Cosa ha rappresentato il film «The Blues Brothers» per la musica blues nel mondo?

«Ha spianato la strada a molti giovani musicisti e a milioni di ascoltatori. Ha ribadito il concetto che il blues è pieno di valori, in primis la solidarietà. I Blues Brothers andavano in giro per raccogliere i soldi per l’orfanotrofio. Anche la Treves Blues Band ha fatto tanti concerti per nobili cause, per l’ambiente, i giovani, gli anziani. Anche da questo punto di vista il bilancio è appagante. Sono felice di quello che ho fatto».

Che cosa rende così vitale il blues nel tempo?

«È una musica suonata. La gente capisce che sul palco ci sono dei musicisti che suonano, sudano, provano a trasmettere la loro idea di musica, le loro emozioni. Il pubblico riceve qualcosa di autentico, non di finto, plastificato. La quinta essenza del blues è suonare. Non c’è altro che suono vivo, vitale. Nel blues non c’entrano le case discografiche, i talent, non c’entra la televisione. C’è solo quello che vuoi dire, comunicare. Se ci credi sei ricompensato».

Il blues si porta appresso una valigia di stati d’animo, è per questo che non tramonta mai?

«Il blues non è una musica storicizzata, legata a un periodo, rappresenta momenti della vita che appartengono a tutti. Chi non ha avuto periodi di malinconia, abbandono, felicità anche. Il blues non ha bisogno di tante parole, è un linguaggio dell’anima; è il sottofondo della vita di tutti i giorni. Che tu sia in Alabama, in provincia di Bergamo o in Sud Africa poco importa, il blues ti parla alla stessa maniera. Certi soli di B. B. King ti entrano dentro. Quando vado nelle scuole a parlare di questa musica e faccio ascoltare i grandi bluesmen, rimangono tutti colpiti. Non li vedono in televisione, ma rimangono ugualmente affascinati. Del resto il blues non è mai stato di moda, forse è la sua forza».

Arriva a Bergamo a poche settimane dal prossimo festival del jazz e ci viene in mente che la Treves Blues Band suonò in seno a «Bergamo Jazz», alla fine degli anni Settanta.

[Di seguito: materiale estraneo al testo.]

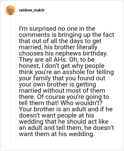Collapse the comment using the vertical thread line
The width and height of the screenshot is (124, 151).
pos(10,81)
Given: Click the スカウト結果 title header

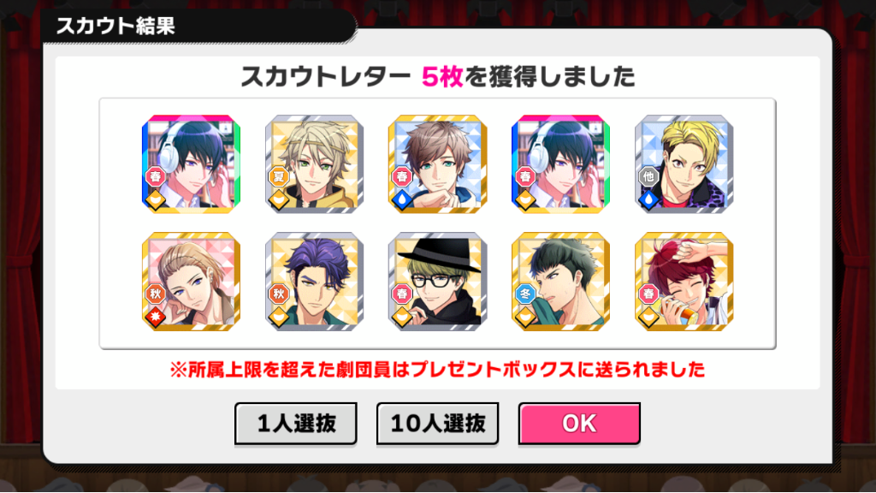Looking at the screenshot, I should pyautogui.click(x=115, y=26).
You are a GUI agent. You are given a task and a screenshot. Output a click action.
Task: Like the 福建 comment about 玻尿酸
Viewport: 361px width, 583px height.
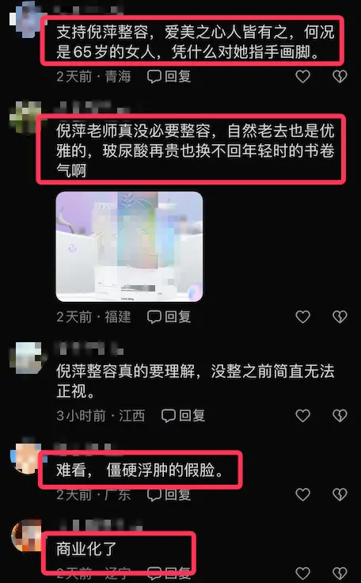(x=302, y=317)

«Ricordo che in quel periodo il blues era poco frequentato in Italia e io venivo chiamato ai festival del jazz. Il blues è il primo vagito del jazz. Ricordo il festival di Lovere, nel 1976, quello di Bergamo nel 1978, al Palazzetto dello Sport. Grazie a incursioni del genere mi sono fatto conoscere. Il blues è la musica fonte da cui son partiti tanti altri generi: il jazz, il be-bop, il rhythm and blues, il rock, il funky. Come dice Muddy Waters: “Il blues ha avuto un figlio, l’ha chiamato rock’n’roll”».